I am also all too aware of the way a crowd, buzzing with excitement, can influence critical faculties – although, this time out, online criticism of the season led me to fear I would be surrounded by nothing but “hate-watchers”. Reports from friends proved this concern to be wrong. Apparently, a great time was had by all. Hoorah!

The British Board of Film Classification (BBFC) advised eager cinema goers that they would see “scenes of horror and fantastical threat involving a creature and his sinister minions. Characters are possessed, making their voices distort and their faces turn sinister and emaciated. A person is transformed into crumbling sand. There are scenes of panic as terrified civilians flee a fantastical threat”.

Also: “Action scenes involve gunfire and explosions. There are undetailed references to the death of a child and to teenage pregnancy, as well as a brief allusion to domestic abuse. Bad language includes ‘oh my God’ and ‘hell’”. 

The BBFC failed to note that scenes included a lotta, lotta, lore and so much timey whimey talk that viewers’ brains were likely to leak out of their ears. 

Doctor Who - The Legend of Ruby Tuesday - Kate Lethbridge Stewart (Jemma Redgrave)
Kate Lethbridge Stewart (Jemma Redgrave)

The Legend of Ruby Sunday” began with The Doctor and Ruby arriving at UNIT HQ – now a low rent Avengers Tower  in London. “Show me some lovin’!” exclaimed The Doctor as he leaped dramatically from his TARDIS. Cringe. My armchair’s cushion wasn’t deep enough for me to vanish into, and there was no chance of me hiding behind the sofa because its back is up against a wall. But, do you know what? After I stopped blushing with embarrassment, I was actually willing to give Gatwa’s Doctor some love, because he is the first actor in many years who has really endowed The Doctor with an appeal to ethos, logos and pathos.

Doctor Who - The Legend of Ruby Tuesday - Susan Triad (Susan Twist)
The mysterious Susan Triad (Susan Twist)

The Doctor went on to introduce himself to the UNIT personnel, past and present. It not only brought us up to speed with their names and abilities, but laid the foundations for a revelation that one member’s name was a play on the word ‘Harbinger’. Yes, she was another servant of “He who waits” – that is, Sutekh. The rest of the UNIT crew included Lenny Rush as a boy genius and the voice of Nicholas Briggs and the body of Aidan Cook as the robot, Vlinx. Returning UNIT cast also included Yasmin Finny as Rose Noble (hooray!), Jemma Redgrave as Kate Lethbridge-Stewart (whoopie!) and Bonnie Langford as Mel (rah, rah, rah!)

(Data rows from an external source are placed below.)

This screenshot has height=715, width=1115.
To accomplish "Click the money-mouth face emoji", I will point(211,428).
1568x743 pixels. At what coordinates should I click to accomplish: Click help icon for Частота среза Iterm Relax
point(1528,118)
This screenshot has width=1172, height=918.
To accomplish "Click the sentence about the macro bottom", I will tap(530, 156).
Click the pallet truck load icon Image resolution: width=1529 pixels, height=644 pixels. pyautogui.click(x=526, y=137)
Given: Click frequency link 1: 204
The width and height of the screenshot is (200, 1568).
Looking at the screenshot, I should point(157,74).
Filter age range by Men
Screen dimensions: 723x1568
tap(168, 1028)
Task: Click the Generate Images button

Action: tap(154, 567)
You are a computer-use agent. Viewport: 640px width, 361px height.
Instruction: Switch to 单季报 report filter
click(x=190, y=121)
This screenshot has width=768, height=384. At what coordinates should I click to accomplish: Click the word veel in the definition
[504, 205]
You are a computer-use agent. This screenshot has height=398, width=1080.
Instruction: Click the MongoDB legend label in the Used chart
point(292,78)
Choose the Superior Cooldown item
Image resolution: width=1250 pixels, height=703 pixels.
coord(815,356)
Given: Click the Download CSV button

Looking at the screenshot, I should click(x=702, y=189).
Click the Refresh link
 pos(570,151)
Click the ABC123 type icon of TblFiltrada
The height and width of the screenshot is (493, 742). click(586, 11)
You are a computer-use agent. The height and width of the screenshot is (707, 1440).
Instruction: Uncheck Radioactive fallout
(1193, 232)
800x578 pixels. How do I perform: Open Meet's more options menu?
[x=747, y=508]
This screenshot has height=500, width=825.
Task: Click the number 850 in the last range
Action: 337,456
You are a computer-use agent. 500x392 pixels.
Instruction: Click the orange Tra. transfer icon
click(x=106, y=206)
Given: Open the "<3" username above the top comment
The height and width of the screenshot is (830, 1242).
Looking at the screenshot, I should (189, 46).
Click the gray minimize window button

From there on in, it was The Doctor, Mel and Ruby versus Sutekh. Fans had speculated the Egyptian god would return, but I had taken it with a pinch of salt. It sounded too much like the claims that The Sea Devils would return during Chibnall’s seasons. Come to think of it, they did. Anyway, RTD got to throw himself a bone with a repeat appearance of Sutekh, whose servant was last seen bringing his gift of death on the telly in Episode One of Queer as Folk.

Doctor Who - The Legend of Ruby Tuesday - Ruby (Millie Gibson), The Doctor (Ncuti Gatwa) and Mel (Bonnie Langford)
Ruby (Millie Gibson), The Doctor (Ncuti Gatwa) and Mel (Bonnie Langford)

I was once asked to select a scene that captured the “magic” of Doctor Who. I picked the scene from Queer as Folk in which Vince, after a disappointing date, watches the scene from “Pyramids of Mars”, in which Sutekh’s servant travels down the time vortex and, with the words “I bring Stutekh’s gift of death to all humanity,”  promptly steams a human acolyte to death. Watching the telly, Vince mouths these words to himself. Having researched fans’ memories of watching Doctor Who, I love the scene included in Queer as Folk, because it dramatizes the way Doctor Who has personal, private, emotionally pertinent meanings for its audience and, clearly, for RTD himself.

Doctor Who - The Empire of Death - Sutekh
Doctor Who - The Empire of Death - Sutekh

As for “The Empire of Death”, there were interesting similarities to the end of the conclusion of Russel T. Davies’ 2005 season. In “The Parting of the Ways”, Christopher Eccleston’s Doctor came face to face with a being with god-like power, intoning “Everything  must come to dust. Everything dies.” Back then, the ‘god’ was Rose Tyler, transformed by looking into the time vortex.  But where Rose brought life and death, Sutekh, empowered by the time vortex itself, brought only his long-delayed gift of death to all living things. 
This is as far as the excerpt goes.